For manufacturers and entrepreneurs, many are in the process of upgrading production technologies or diversifying their production bases. As organisations evaluate digital and innovation investments, there are several keys to success for consideration:

  • Deploy AI strategically across the value chain: Assess how AI can drive value in both greenfield and brownfield scenarios – from fulfilment to planning, product design, production, remote monitoring and customer service.
  • Unlock data interoperability: Data becomes more valuable when aggregated, mined for insights, and disseminated in real-time across an ecosystem of stakeholders
  • Fortify the digital supply network: Supply chains need to transform to a dynamic, interconnected system that readily incorporates ecosystem partners.  This also opens doors to M&A, strategic alliances and partners.
  • Integrate sustainability and climate resilience to digitisation and localization strategies. These are not afterthoughts or just compliance mandates.
  • Build trust. Focus on data management issues and cyber risk management whether retrofitting or building new solutions to ensure trust with customers, employees, suppliers and other stakeholders.

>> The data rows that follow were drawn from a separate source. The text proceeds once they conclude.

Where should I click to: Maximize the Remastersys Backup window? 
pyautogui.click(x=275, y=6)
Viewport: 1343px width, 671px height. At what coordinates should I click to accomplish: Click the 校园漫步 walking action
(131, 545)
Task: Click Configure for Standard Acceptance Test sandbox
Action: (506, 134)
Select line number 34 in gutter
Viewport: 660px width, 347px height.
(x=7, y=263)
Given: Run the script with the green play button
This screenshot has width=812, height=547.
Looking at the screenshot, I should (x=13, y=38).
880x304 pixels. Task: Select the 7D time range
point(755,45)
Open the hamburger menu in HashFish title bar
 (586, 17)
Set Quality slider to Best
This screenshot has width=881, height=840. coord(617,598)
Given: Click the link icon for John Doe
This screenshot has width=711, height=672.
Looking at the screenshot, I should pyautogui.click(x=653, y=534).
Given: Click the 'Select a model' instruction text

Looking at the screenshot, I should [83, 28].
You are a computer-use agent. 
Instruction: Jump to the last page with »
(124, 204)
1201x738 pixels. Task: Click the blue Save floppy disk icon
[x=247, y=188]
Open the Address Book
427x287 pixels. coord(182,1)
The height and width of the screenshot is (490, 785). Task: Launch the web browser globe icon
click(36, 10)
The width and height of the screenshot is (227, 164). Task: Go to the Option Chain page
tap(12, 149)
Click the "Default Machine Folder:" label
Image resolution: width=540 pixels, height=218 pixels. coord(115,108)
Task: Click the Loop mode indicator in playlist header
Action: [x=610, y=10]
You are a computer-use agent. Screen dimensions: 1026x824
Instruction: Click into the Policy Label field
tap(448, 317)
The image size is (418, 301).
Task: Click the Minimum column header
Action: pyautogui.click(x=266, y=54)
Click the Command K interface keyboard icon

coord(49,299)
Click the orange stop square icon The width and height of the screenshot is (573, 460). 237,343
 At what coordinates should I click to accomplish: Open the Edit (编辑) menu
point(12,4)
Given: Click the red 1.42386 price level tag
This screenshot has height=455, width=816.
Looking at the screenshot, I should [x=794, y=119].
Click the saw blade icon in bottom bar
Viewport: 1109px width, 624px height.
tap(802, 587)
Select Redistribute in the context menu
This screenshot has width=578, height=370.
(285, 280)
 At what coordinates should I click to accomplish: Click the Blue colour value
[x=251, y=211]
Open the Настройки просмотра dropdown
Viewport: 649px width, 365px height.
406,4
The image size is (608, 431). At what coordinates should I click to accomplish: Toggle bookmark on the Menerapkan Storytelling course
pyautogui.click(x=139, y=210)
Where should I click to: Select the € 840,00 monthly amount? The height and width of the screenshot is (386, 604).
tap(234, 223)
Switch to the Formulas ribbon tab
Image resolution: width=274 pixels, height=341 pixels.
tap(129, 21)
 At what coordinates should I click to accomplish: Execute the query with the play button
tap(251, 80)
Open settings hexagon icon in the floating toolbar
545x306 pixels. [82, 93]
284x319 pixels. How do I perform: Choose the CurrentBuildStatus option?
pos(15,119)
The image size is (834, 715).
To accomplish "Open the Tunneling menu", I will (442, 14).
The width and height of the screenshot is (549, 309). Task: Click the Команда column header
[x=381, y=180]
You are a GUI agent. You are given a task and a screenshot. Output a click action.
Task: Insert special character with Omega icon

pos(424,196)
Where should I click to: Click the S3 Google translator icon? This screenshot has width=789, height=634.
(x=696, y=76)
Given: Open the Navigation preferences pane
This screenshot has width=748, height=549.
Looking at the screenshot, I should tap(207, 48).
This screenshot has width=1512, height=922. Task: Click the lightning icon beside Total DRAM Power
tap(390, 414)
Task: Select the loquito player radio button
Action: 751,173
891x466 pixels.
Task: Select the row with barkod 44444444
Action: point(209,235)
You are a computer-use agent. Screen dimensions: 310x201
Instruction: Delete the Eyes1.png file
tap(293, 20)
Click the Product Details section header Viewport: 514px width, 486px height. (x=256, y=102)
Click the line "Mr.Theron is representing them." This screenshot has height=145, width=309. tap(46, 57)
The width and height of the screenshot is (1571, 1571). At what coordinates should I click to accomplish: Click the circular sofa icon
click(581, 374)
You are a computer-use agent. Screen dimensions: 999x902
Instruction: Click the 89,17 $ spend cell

The time is ripe to reinvigorate our local industry and diversify the economy by encouraging manufacturers to adopt new technologies. The future of manufacturing is no longer labour-intensive, but one anchored in data, technology and innovation.

What key criteria did you consider in selecting the winners of the Designed and Made in Hong Kong Awards?

It is an honour to be alongside the esteemed industry panellists for the Designed and Made in Hong Kong Awards programme. In evaluating this year's exceptional entries, I am inspired by the boundless creativity, resourcefulness and ingenuity of Hong Kong innovators.

They exemplify what I like to call "Designed and Made for Good," an intersection of sustainable development and positive societal impact to communities. Many entries also contribute to tackling the megatrends of our times – from the pandemic to sustainability and climate change.

Hong Kong continues to be a haven where we innovate, design, and make positive change happen. Our local brand has long conveyed quality, trust and resilience. I stand with you in celebrating the remarkable achievements of all the winners.  Onward and upward!